-- What is expected --
Within the data below, count the lines that include "computer" and give only the count.

-- Dataset records --
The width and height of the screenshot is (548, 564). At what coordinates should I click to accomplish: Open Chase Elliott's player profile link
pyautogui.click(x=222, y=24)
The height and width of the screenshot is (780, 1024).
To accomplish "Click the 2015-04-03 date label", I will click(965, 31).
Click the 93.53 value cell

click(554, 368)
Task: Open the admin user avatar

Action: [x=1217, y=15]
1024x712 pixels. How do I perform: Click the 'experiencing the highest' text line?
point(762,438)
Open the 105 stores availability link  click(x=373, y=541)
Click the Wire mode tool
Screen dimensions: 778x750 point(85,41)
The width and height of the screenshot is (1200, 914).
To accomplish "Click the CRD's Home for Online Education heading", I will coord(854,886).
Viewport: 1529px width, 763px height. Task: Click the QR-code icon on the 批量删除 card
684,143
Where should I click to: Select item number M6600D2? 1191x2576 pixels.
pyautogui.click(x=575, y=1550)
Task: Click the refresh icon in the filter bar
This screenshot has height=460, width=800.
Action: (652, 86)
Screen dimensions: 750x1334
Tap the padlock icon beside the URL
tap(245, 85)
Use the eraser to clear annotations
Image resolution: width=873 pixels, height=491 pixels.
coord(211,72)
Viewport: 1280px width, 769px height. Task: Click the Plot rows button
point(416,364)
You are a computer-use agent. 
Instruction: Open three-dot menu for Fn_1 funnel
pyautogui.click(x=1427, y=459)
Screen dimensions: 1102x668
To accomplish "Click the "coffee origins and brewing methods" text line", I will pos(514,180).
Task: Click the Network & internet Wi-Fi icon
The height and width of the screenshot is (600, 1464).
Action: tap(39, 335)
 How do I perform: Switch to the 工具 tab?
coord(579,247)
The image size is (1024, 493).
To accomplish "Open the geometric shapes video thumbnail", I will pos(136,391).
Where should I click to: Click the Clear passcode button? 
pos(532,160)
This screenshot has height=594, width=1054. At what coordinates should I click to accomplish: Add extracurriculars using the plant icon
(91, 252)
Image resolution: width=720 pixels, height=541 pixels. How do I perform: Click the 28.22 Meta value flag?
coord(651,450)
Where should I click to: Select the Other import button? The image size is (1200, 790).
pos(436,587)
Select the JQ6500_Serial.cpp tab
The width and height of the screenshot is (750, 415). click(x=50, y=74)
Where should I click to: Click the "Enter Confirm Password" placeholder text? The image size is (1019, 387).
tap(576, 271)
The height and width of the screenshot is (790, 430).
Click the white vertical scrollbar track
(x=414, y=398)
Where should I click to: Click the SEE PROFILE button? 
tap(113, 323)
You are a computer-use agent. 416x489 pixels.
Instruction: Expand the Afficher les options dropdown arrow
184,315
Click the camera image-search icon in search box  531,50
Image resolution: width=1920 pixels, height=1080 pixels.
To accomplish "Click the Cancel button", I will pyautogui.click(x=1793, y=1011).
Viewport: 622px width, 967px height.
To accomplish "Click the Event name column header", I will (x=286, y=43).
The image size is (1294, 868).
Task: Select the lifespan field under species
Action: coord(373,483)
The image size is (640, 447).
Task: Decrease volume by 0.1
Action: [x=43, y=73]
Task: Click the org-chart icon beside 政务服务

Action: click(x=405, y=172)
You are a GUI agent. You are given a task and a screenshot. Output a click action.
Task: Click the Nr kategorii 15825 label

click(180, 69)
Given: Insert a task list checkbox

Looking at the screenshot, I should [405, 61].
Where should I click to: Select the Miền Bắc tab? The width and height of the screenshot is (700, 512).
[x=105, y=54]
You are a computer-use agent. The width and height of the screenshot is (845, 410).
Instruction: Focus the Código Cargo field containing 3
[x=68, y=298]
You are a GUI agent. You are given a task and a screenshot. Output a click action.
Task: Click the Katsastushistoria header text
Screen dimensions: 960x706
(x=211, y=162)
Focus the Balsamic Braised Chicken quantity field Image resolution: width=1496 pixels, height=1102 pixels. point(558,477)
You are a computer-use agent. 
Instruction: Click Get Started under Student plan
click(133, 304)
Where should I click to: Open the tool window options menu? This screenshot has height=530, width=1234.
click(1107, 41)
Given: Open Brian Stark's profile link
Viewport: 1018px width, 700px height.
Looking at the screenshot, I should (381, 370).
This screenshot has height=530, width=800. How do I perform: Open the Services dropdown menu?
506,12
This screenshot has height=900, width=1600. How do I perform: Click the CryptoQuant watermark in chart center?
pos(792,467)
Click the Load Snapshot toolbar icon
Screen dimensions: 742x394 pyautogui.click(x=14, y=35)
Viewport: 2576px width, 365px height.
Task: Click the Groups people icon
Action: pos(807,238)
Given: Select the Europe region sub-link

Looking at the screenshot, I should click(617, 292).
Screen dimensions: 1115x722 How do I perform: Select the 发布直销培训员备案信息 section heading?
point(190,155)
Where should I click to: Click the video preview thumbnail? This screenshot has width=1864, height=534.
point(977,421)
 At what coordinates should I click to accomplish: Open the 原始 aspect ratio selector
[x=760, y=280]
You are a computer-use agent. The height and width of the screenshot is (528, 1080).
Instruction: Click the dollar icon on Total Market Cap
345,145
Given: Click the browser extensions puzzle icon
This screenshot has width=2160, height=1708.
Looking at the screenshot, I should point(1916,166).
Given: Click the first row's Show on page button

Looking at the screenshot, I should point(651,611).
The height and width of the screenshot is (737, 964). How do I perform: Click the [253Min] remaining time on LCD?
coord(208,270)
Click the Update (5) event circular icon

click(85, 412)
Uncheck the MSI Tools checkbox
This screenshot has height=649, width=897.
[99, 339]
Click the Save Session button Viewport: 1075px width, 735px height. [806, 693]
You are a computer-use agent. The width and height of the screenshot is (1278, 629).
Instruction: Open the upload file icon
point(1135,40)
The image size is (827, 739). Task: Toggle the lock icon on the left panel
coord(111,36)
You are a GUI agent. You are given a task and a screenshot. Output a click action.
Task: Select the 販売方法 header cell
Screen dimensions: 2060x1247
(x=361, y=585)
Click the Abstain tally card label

-- Answer --
6